Fisheries and Oceans Canada completed a session to educate turbot ice fishers in Nunavut on the proper identification and SARA requirements/status of the Atlantic, Spotted and Northern Wolffish. This was completed during the annual compliance and monitoring inspections of the turbot commercial ice fishery.
The Parks Canada Agency promotes species at risk protection through public engagement in efforts to mitigate the factors that adversely affect the protection and recovery of species at risk. In 2013, the Agency continued to implement the Parks Canada Prevention Guidelines, which support the implementation of activities promoting awareness and understanding of species at risk and their habitat.

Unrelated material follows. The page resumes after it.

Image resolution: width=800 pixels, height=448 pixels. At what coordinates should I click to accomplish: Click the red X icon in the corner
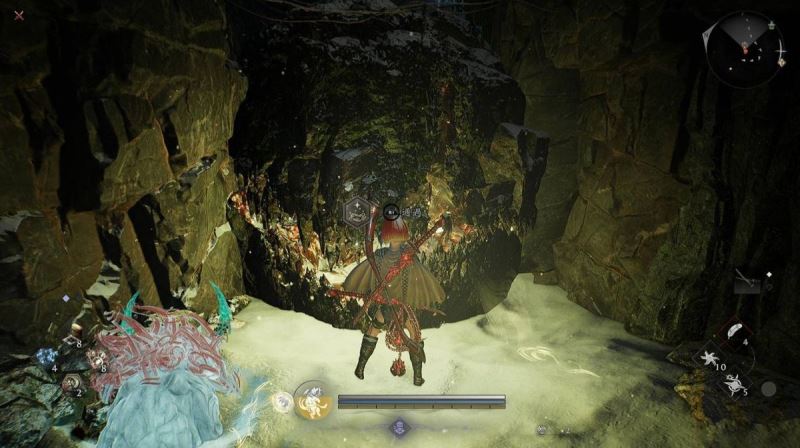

At Parks Canada, public outreach activities relating to species at risk occur in and around parks, national historic sites and national marine conservation areas across the country. These activities include interpretative programs, field trips, special events, volunteer programs, media stories and online resources such as Web and social media content. Visitors have the unique opportunity to experience first-hand the places that are key to protecting species at risk.
In addition, Parks Canada has put in place a number of national outreach programs that focus on reaching audiences in urban areas in order to address the low level of awareness among this audience. In 2013, efforts included outreach to youth, families and new Canadians in Canada’s three largest cities--Toronto, Montréal and Vancouver--and a few other urban areas. Creating this awareness and initial connection among urbanites helps foster support for species at risk protection and management.
- Footnote 5
The Canadian Endangered Species Conservation Council (CESCC) is made up of federal, provincial and territorial ministers responsible for conservation and management of species at risk. Under SARA, the CESCC provides general direction on the activities of COSEWIC, the preparation of recovery strategies, and the preparation and implementation of action plans, and coordinates the activities of the various governments represented on the Council related to the protection of species at risk.